The information in CISA’s reports is anonymous and cannot be linked to the private sector. Therefore, Corman encourages organizations to avail themselves of CISA’s capabilities. “We have to be trusted and trustworthy so that organizations can get the help they desperately need without fear of consequences. This is how we can get beneficial information to the industry,” he explains. “We call it ‘cyber hygiene,’ which is vulnerability scanning on public-facing IP addresses for the health care industry. We want to spot new known vulnerabilities so that your enterprise can mitigate them. We do it across all 16 sectors and the federal government, which gives us good analytics. This allows us to spot anomalies as well. There was a drop over the summer, for instance, in patch work, because people were working remotely. We can spot things that are unique to a sector or across sectors. In that report are free services, antiphishing exercises, penetration tests—when someone is actively trying to use a common attack tool. We have more exotic services as well. Those give us some insight into the vulnerability in that sector relative to others. That informs if we need to add services or add more capacity for existing services.”

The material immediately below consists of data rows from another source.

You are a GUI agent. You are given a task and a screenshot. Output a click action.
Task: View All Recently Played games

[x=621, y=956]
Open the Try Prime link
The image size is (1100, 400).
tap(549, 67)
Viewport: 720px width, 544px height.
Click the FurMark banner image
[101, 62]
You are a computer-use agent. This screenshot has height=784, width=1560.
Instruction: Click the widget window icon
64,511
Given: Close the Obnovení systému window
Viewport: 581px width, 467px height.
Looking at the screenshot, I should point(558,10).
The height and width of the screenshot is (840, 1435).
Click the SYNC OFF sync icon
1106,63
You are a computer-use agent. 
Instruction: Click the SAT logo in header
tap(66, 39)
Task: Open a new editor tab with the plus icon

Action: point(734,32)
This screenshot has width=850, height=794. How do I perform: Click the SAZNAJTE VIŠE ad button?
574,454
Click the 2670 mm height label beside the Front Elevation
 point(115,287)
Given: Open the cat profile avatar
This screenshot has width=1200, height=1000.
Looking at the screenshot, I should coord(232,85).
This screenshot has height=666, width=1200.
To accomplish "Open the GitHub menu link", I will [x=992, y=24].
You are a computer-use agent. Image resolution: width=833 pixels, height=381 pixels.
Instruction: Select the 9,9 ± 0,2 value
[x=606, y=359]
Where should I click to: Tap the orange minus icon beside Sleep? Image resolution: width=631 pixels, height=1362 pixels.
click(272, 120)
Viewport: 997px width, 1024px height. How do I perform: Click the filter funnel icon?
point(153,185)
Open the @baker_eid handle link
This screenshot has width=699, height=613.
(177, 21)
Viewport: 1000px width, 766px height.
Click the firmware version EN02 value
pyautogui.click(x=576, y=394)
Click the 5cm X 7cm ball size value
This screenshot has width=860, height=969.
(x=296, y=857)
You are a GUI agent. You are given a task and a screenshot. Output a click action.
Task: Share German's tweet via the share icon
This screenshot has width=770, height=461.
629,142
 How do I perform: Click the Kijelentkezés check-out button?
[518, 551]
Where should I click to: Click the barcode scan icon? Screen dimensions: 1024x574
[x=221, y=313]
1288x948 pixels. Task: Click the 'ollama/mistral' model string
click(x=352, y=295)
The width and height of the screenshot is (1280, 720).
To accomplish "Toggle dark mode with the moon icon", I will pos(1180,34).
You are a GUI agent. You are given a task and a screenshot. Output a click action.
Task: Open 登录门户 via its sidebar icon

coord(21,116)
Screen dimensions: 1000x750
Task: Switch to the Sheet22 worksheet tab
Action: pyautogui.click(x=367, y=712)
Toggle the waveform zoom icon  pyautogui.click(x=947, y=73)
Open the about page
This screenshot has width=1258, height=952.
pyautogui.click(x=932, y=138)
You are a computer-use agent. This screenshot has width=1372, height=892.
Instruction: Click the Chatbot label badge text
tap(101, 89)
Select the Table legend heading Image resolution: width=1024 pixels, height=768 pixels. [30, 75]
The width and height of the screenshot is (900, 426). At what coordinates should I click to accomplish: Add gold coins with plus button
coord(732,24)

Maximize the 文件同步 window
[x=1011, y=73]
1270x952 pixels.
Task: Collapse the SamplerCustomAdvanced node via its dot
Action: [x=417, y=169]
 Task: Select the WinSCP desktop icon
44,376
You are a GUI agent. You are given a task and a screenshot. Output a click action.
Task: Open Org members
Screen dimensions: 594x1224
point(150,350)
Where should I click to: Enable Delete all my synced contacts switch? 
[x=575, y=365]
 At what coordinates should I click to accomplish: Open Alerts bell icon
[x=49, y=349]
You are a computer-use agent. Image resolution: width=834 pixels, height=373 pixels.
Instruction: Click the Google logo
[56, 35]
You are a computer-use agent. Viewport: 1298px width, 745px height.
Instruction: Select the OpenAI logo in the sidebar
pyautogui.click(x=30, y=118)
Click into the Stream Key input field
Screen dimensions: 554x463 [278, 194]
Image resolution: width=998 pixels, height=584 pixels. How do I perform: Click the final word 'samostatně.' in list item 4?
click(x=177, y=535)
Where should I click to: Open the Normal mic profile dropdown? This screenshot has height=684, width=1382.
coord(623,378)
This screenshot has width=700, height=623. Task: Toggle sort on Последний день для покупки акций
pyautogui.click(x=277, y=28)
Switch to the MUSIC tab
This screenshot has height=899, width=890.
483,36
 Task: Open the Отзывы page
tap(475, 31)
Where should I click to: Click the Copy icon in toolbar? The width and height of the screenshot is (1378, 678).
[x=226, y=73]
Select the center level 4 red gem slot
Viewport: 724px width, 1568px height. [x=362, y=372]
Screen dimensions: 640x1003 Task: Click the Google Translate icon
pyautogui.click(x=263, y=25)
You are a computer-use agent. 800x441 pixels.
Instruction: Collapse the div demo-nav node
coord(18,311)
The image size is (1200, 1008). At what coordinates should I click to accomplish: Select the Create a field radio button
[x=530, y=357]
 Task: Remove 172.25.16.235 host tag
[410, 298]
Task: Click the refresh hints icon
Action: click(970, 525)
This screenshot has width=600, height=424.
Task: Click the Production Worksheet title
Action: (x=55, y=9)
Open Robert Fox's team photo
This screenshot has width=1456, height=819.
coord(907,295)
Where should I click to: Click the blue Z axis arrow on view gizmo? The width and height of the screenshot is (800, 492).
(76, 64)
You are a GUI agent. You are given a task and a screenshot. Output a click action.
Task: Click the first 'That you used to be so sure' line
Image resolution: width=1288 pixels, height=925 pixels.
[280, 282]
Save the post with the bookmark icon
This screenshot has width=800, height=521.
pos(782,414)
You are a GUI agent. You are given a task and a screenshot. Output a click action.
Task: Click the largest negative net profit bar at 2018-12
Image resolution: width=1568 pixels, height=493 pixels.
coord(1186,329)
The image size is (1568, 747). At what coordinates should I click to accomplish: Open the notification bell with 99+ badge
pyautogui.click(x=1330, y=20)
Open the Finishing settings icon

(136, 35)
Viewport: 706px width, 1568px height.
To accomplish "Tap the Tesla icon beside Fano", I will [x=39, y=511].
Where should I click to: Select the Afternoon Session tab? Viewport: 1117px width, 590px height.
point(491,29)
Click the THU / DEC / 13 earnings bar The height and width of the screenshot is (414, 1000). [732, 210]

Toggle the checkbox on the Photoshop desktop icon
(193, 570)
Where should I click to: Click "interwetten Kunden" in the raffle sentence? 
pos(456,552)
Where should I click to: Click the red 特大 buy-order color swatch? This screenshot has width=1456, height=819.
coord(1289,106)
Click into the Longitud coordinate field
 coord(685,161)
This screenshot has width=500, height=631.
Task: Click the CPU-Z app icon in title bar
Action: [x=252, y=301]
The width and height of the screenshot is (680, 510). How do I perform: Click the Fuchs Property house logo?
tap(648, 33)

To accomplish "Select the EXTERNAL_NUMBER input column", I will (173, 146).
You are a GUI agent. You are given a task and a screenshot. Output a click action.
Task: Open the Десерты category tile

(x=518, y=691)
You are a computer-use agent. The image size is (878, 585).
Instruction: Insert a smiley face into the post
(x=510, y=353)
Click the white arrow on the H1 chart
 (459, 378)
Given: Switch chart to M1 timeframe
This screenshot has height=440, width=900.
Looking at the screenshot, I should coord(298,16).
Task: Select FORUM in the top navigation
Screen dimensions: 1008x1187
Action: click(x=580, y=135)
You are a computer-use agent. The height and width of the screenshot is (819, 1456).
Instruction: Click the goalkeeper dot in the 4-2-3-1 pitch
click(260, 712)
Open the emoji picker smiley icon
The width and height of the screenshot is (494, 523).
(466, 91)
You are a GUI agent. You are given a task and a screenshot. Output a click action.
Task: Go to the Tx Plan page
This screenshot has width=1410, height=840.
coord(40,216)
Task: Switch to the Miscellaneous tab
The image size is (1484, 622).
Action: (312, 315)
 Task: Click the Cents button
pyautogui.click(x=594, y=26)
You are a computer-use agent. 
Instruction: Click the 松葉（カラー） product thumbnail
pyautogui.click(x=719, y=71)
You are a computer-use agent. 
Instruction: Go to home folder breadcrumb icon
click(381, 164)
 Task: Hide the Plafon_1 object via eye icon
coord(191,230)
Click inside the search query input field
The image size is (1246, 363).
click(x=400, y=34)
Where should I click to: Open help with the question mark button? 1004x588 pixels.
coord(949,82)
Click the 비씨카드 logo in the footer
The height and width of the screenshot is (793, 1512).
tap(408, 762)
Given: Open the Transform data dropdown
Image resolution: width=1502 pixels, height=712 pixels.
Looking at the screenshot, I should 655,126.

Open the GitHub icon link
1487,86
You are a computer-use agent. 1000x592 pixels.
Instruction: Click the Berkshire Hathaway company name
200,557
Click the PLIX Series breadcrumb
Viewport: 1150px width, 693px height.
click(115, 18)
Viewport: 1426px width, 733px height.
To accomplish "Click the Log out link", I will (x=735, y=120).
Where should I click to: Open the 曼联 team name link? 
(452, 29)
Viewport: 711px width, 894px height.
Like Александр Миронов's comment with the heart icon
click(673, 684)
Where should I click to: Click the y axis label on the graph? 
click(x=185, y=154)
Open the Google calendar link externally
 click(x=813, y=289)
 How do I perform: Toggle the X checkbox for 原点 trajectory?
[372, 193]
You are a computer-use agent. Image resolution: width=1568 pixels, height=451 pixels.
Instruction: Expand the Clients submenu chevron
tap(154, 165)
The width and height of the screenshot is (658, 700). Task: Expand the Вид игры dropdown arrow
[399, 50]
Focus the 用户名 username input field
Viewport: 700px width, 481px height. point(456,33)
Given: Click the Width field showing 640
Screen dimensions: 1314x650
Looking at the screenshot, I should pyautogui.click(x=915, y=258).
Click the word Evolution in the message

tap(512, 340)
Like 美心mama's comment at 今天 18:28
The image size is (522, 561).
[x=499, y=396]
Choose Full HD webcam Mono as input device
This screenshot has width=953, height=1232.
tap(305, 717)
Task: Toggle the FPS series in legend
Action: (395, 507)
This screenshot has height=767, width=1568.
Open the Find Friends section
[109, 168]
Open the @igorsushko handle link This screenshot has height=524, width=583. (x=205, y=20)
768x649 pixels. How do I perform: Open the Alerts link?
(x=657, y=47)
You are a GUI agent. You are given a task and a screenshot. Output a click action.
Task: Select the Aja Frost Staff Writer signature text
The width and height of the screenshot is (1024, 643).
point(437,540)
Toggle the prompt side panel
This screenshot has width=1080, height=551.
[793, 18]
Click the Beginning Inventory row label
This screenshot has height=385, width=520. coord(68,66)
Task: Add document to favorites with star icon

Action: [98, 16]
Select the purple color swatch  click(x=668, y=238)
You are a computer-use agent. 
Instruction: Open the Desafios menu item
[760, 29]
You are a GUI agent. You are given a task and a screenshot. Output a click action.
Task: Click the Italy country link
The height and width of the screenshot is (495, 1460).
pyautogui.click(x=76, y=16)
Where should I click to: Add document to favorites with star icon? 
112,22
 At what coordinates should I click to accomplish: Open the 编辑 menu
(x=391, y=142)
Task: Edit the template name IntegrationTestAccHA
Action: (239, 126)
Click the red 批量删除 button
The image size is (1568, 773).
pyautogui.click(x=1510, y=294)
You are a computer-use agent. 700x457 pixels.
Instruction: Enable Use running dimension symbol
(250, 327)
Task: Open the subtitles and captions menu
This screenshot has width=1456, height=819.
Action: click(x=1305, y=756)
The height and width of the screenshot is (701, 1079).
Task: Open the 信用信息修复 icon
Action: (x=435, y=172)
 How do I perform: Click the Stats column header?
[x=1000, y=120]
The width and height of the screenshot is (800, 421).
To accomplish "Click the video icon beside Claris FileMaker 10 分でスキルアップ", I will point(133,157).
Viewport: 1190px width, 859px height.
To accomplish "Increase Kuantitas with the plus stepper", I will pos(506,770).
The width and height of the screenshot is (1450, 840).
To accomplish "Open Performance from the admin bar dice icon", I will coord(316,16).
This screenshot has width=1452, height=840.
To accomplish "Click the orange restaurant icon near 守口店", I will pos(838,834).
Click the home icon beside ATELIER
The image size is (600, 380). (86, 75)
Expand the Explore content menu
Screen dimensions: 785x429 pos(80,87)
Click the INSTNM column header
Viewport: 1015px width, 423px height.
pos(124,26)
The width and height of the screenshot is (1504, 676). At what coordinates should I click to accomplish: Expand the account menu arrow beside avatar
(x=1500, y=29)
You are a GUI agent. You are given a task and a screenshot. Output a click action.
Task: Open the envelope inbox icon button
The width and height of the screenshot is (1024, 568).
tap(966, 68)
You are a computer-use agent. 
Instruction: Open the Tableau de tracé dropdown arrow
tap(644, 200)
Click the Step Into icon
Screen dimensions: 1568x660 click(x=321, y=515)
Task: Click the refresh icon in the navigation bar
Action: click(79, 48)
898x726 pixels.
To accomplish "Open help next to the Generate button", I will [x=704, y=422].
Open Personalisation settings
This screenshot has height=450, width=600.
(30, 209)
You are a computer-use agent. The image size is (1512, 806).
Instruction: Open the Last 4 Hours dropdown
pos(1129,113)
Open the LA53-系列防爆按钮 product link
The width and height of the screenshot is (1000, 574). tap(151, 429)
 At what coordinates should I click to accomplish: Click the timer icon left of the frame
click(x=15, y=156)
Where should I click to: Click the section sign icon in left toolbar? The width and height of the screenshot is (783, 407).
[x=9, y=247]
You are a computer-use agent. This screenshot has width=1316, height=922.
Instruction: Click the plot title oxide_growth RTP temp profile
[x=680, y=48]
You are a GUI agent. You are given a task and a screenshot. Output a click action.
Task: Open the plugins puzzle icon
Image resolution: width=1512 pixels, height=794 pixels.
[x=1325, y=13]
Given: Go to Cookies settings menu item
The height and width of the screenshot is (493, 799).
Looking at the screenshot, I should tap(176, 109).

Many of CISA’s services are preventive, or “left of boom,” and some are designed for after an event has occurred. “For example, if you’re one of three manufacturers of the COVID vaccine and one gets compromised, we hunt for the threat to the other two,” Corman says. “It’s hard to invent a backup after harm. We can create partnerships to help after the fact. Some of it is preventable, and some is the autopsy. Can we trace it to a vulnerability in your virtual private network? We can also give guidance on segmentation isolation so that the whole hospital does not shut down, or on how to make security upgrades and implementations that have not been done yet.
“These events are not just a lapse in judgment,” Corman continues. “They’re security gaps for these target rich/cyber poor organizations. We want to help these resource-poor organizations stay resilient for the remainder of the COVID pandemic and beyond.”
— Susan Chapman, MA, MFA, PGYT, is a Los Angeles–based freelance writer and editor.